Debtor's motion to extend automatic stay

A Debtor's motion to extend automatic stay is a legal motion filed by a debtor in a bankruptcy case, requesting an extension of the automatic stay protection from creditors. The automatic stay is a court order that prohibits creditors from taking any action to collect debt from the debtor while the bankruptcy case is pending. In many jurisdictions, the debtor must file a motion to extend the automatic stay prior to expiration to continue its protection. The motion must include a detailed explanation of why the stay needs to be extended, such as the debtor's need for additional time to complete a reorganization plan or to resolve a dispute with a creditor. There are two types of Debtor's motion to extend automatic stay: one for Chapter 7 bankruptcy and one for Chapter 11 bankruptcy. In Chapter 7 bankruptcy, the debtor must demonstrate that continuing the stay is necessary to achieve a successful liquidation of the debtor's assets. In Chapter 11 bankruptcy, the debtor must demonstrate that continuing the stay is necessary to achieve a successful reorganization of the debtor's assets.

Definition and meaning

A debtor's motion to extend automatic stay is a formal request filed in a bankruptcy court by a debtor seeking to maintain the protection that an automatic stay provides. An automatic stay halts actions by creditors to collect debts or repossess property during the bankruptcy process. This motion is particularly important when a debtor has had prior bankruptcy cases dismissed within a year, as they may need to demonstrate good faith and valid reasons for the new bankruptcy proceeding.

How to complete a form

Completing a debtor's motion to extend automatic stay involves several key steps:

  1. Provide the case number of any previous bankruptcy cases that concluded within the year before the current case.
  2. State the reasons for the dismissal of the prior case.
  3. Indicate whether the motion seeks a continuation of the stay against all creditors or specify particular creditors.
  4. Demonstrate good faith by presenting relevant facts showing that the current bankruptcy filing is legitimate.
  5. Complete the verification section, including signatures and dates.

Who should use this form

This form is intended for individuals or entities who have previously filed for bankruptcy and whose cases were dismissed.

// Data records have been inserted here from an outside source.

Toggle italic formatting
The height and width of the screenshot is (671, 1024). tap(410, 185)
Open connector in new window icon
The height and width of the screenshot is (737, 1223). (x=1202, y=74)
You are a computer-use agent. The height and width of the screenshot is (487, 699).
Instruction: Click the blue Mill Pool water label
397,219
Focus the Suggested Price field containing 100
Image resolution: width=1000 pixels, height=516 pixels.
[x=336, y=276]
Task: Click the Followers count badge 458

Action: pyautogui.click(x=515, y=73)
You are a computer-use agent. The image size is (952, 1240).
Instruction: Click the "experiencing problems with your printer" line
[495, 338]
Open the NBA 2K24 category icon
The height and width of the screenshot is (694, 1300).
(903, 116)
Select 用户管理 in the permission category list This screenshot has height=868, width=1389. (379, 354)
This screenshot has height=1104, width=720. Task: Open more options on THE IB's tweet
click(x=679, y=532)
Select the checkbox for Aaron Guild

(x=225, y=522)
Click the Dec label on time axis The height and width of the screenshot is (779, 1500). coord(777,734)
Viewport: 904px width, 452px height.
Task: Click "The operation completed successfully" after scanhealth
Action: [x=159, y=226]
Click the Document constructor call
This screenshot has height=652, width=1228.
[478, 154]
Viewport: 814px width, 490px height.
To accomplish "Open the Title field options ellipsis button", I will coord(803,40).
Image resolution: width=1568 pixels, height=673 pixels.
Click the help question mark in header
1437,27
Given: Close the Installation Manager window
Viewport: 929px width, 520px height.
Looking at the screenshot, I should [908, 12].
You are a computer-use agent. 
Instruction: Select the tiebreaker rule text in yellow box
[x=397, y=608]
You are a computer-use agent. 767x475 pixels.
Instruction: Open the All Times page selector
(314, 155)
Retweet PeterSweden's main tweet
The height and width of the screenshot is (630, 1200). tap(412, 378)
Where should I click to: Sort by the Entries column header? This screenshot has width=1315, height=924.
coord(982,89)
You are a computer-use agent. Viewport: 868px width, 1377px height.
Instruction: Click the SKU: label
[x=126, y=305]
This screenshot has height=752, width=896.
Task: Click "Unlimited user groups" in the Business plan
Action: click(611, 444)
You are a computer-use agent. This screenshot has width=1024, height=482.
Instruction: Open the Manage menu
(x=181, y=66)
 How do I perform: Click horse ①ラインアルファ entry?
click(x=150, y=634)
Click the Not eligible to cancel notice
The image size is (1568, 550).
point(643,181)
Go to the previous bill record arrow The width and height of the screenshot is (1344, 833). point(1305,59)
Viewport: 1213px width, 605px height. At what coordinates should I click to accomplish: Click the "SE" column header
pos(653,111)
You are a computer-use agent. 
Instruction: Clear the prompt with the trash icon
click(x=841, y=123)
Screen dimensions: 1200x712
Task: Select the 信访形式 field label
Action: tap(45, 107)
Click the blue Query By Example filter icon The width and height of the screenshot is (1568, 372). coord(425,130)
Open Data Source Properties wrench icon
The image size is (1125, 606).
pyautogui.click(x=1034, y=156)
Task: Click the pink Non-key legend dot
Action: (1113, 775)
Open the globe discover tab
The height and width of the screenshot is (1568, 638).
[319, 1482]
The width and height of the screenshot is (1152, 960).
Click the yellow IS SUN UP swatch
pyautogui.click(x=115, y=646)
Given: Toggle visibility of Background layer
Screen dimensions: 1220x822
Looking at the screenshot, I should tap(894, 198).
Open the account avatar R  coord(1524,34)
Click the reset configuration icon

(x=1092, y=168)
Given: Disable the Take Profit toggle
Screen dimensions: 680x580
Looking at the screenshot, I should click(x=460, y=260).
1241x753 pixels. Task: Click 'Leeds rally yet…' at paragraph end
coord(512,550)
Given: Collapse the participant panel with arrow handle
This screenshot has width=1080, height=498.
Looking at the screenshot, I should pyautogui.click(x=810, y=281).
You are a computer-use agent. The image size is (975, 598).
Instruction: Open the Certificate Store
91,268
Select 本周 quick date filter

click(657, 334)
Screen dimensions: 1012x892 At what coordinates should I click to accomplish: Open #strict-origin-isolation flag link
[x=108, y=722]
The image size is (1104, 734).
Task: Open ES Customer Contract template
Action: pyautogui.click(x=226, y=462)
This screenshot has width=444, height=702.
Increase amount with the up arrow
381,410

It is useful for debtors attempting to initiate a new bankruptcy case within a year of the dismissal and who wish to protect themselves from creditor actions through an automatic stay. Those who believe they can substantiate their good faith and meet the criteria required by the bankruptcy court should consider utilizing this form.

Key components of the form

A debtor's motion to extend automatic stay includes several vital components that are essential for the filing:

  • Previous Case Information: Details about prior bankruptcy cases, including case numbers and reasons for dismissal.
  • Creditor Information: Specify whether the motion is directed at all creditors or just certain ones.
  • Good Faith Statement: A section where the debtor outlines the reasons why the current case is filed in good faith.
  • Verification: Signatures of the debtor(s) confirming the accuracy of the information provided.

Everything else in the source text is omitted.